Another potential conspiracy theory emerged immediately after the original game was released. What if Hojo orchestrated the Nibelheim mission? While there is no solid evidence that Hojo or his assistants recently visited the site (the townspeople would have likely noticed the visit or the helicopters heading towards reactor H-pad), Sephiroth goes out of his way to emphasize that the Nibelheim reactor is unique in that it is under Research & Development jurisdiction rather than Urban Development dept.
R&D most likely had a remote monitoring/control system for the chamber environment. Hojo, in particular, has expressed an interest in Palmer's testimony that Sephiroth was seen walking the halls of ShinRA headquarters, famously stating that he would like to see Sephiroth and Aerith produce an offspring.

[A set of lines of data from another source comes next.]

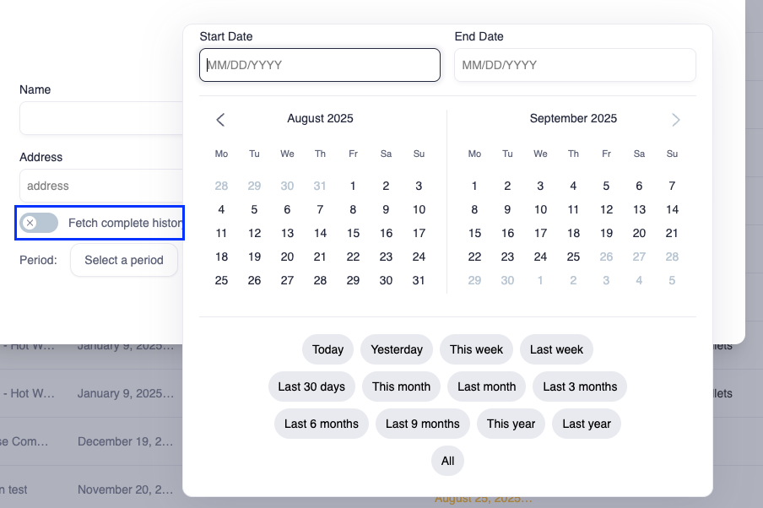
Task: Select September 1 on the calendar
Action: point(474,186)

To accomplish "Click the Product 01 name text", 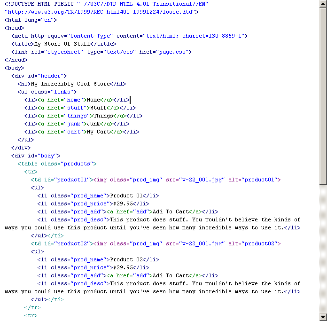I will pos(126,196).
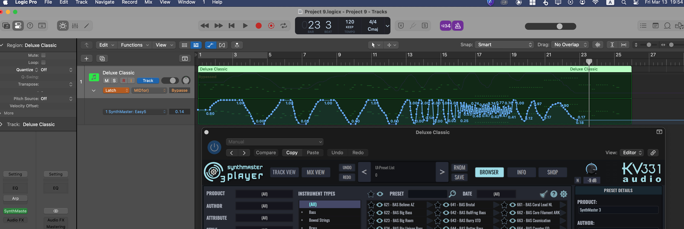
Task: Click the SynthMaster plugin power button
Action: (214, 147)
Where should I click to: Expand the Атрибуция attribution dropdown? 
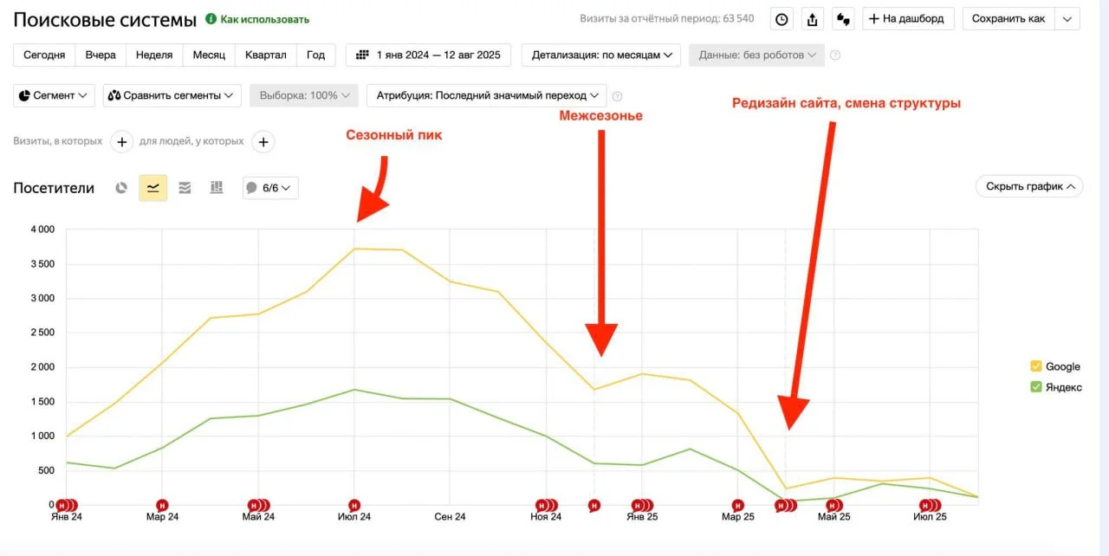486,95
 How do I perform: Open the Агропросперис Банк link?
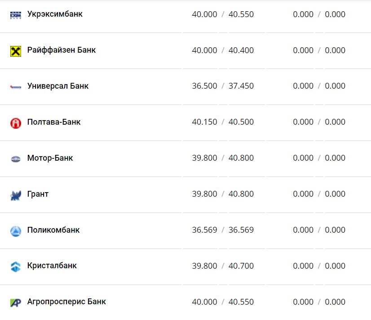[66, 302]
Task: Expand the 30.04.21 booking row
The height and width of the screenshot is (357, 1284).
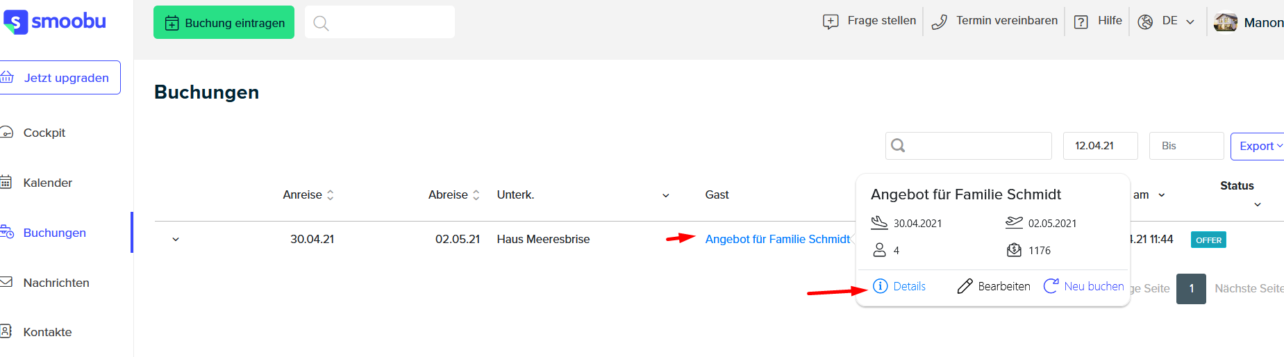Action: (x=176, y=240)
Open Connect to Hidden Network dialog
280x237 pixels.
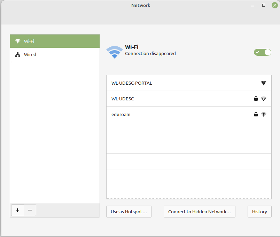point(199,212)
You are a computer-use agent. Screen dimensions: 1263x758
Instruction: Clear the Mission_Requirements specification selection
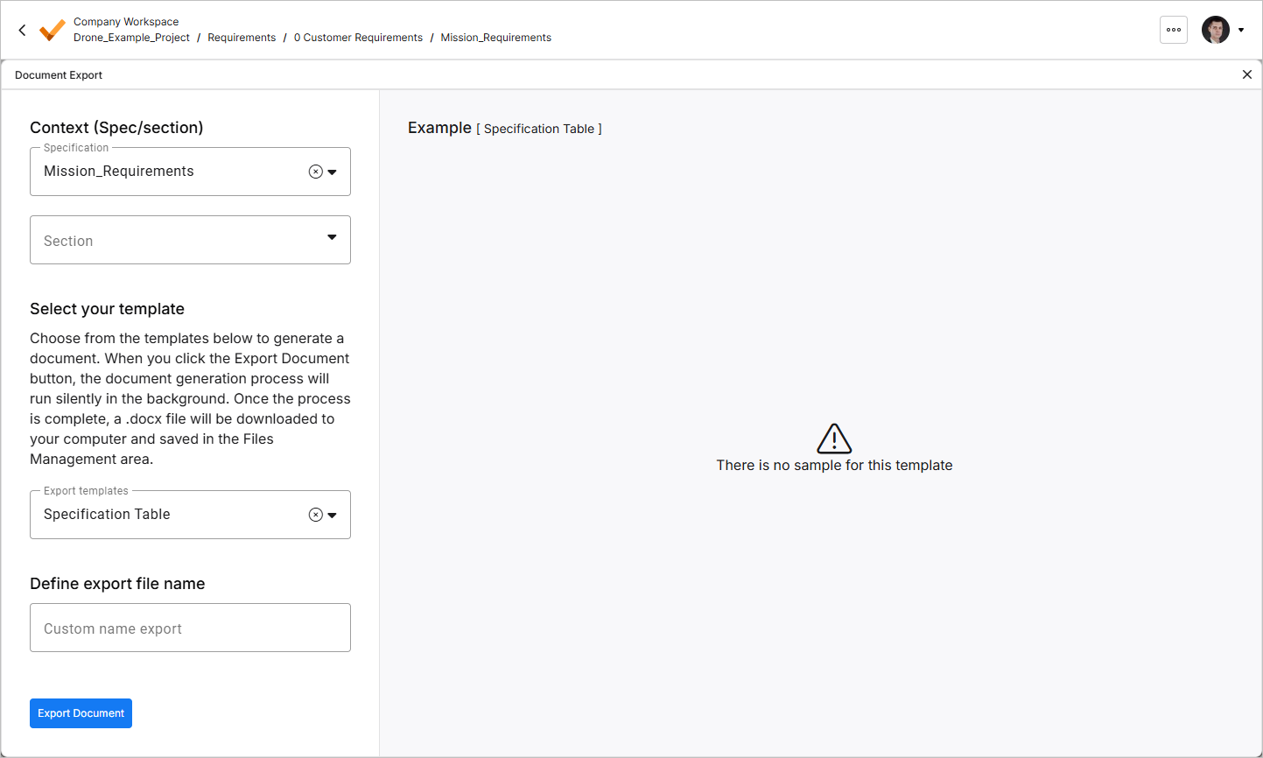click(x=316, y=172)
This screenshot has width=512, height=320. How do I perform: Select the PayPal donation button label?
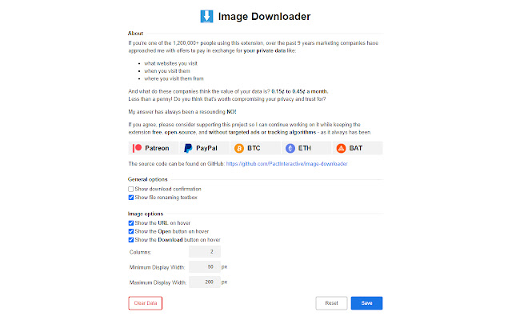click(x=206, y=148)
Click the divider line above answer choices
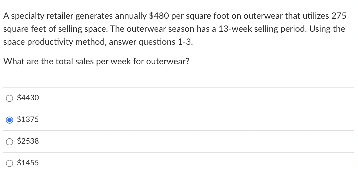Image resolution: width=358 pixels, height=174 pixels. pos(178,87)
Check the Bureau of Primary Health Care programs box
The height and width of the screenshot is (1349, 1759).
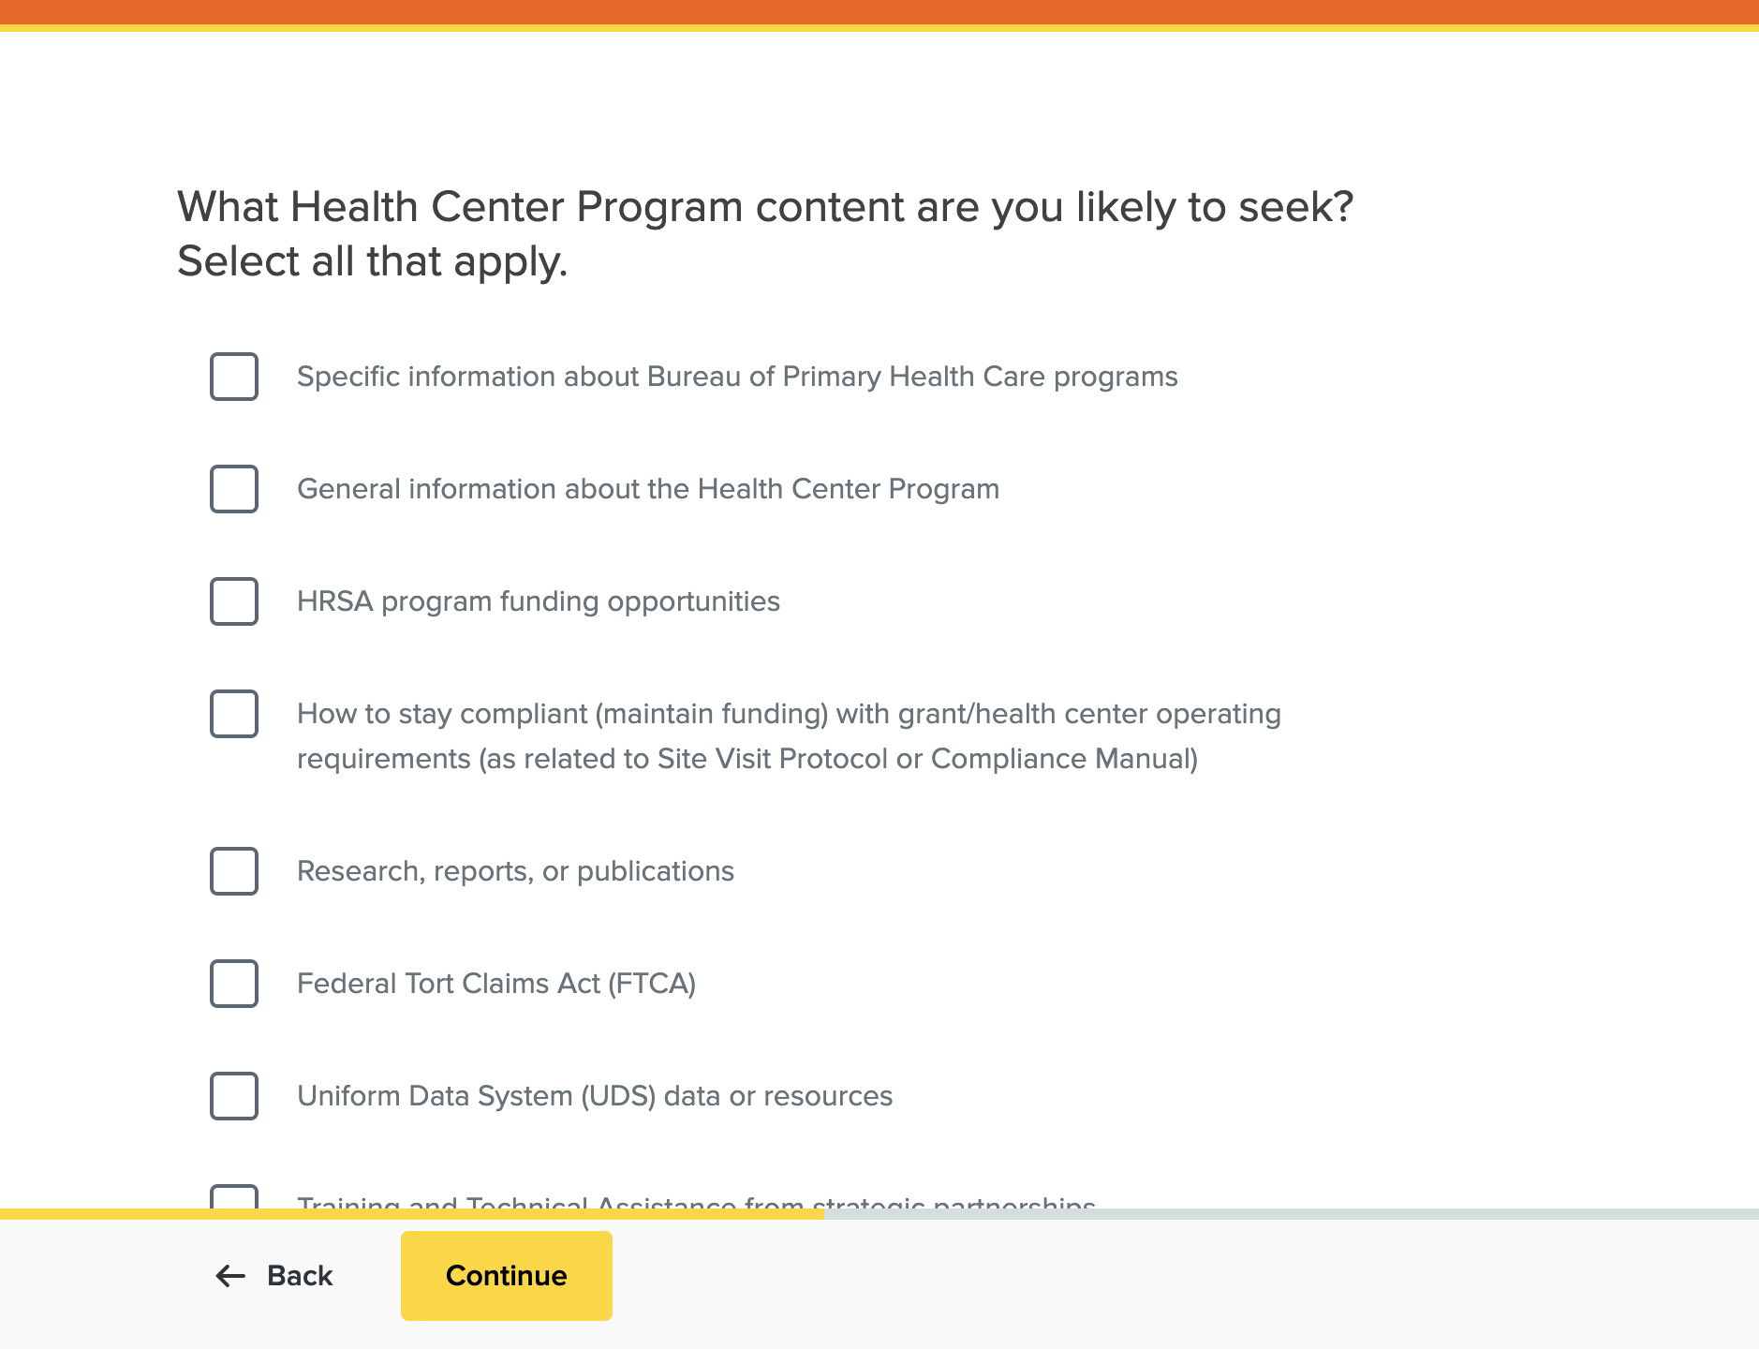coord(234,377)
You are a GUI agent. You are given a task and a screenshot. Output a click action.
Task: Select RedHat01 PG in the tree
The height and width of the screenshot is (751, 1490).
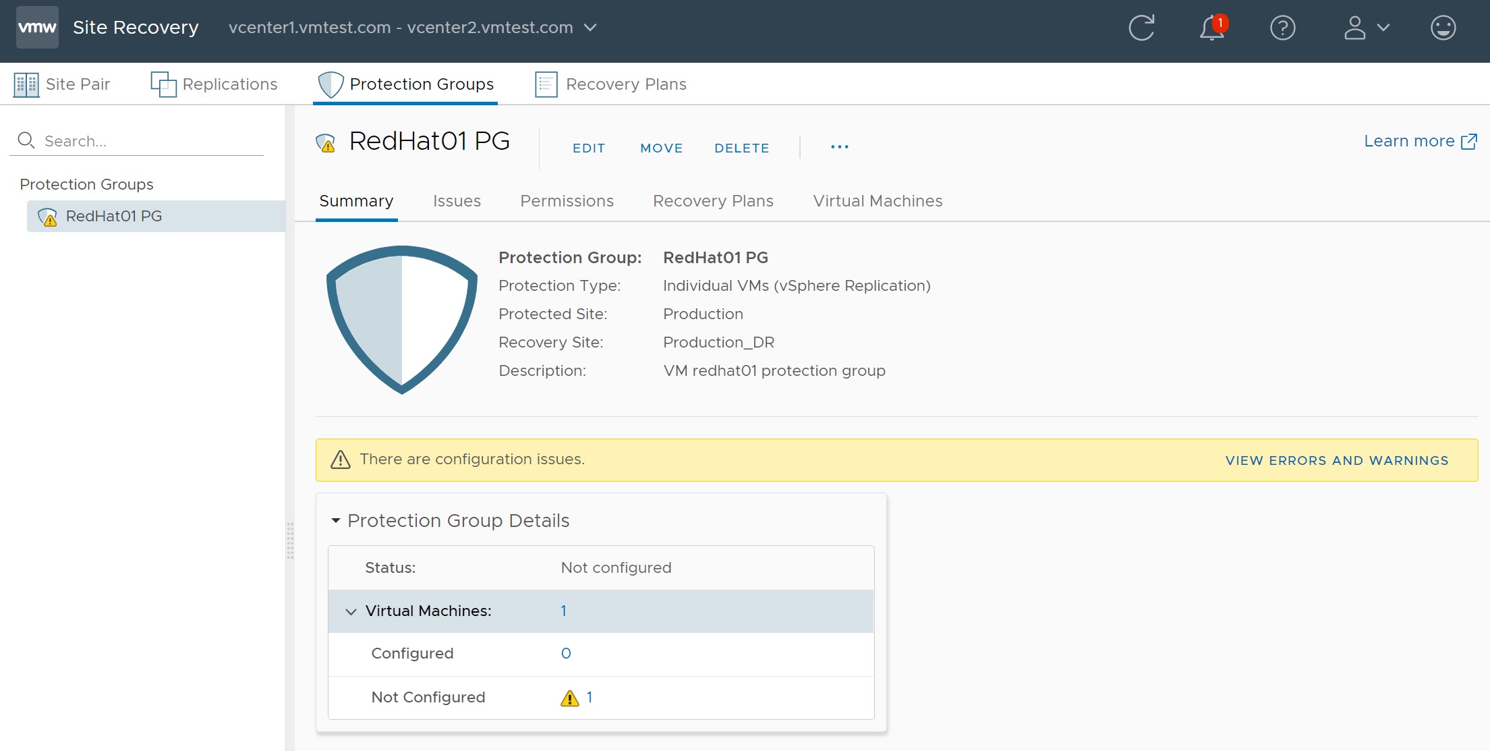(x=113, y=216)
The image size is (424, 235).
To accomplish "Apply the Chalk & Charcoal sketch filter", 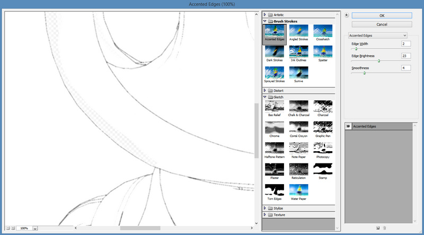I will (299, 109).
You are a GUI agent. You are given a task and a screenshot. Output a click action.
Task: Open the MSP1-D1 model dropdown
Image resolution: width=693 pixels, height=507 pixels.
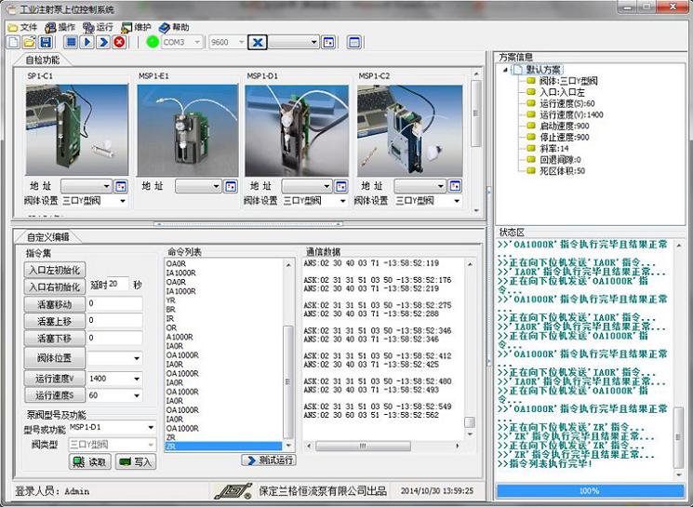tap(151, 428)
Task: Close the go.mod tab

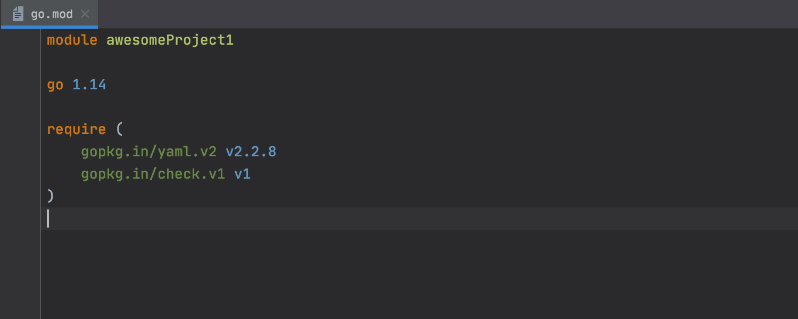Action: click(x=85, y=14)
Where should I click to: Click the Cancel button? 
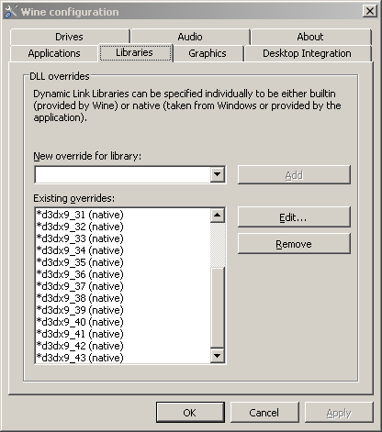pyautogui.click(x=264, y=413)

Later in OG, Hojo was shown to be fascinated by his pet theory of Reunion being played out. As a result, it's not unreasonable to speculate that Hojo may have specifically arranged for Sephiroth to be dispatched to Nibelheim to observe Jenova specimens come into contact and its corollary. If there were security cameras in the Jenova chamber, Hojo might have been able to remotely unlock the door [upon seeing Sephiroth approach].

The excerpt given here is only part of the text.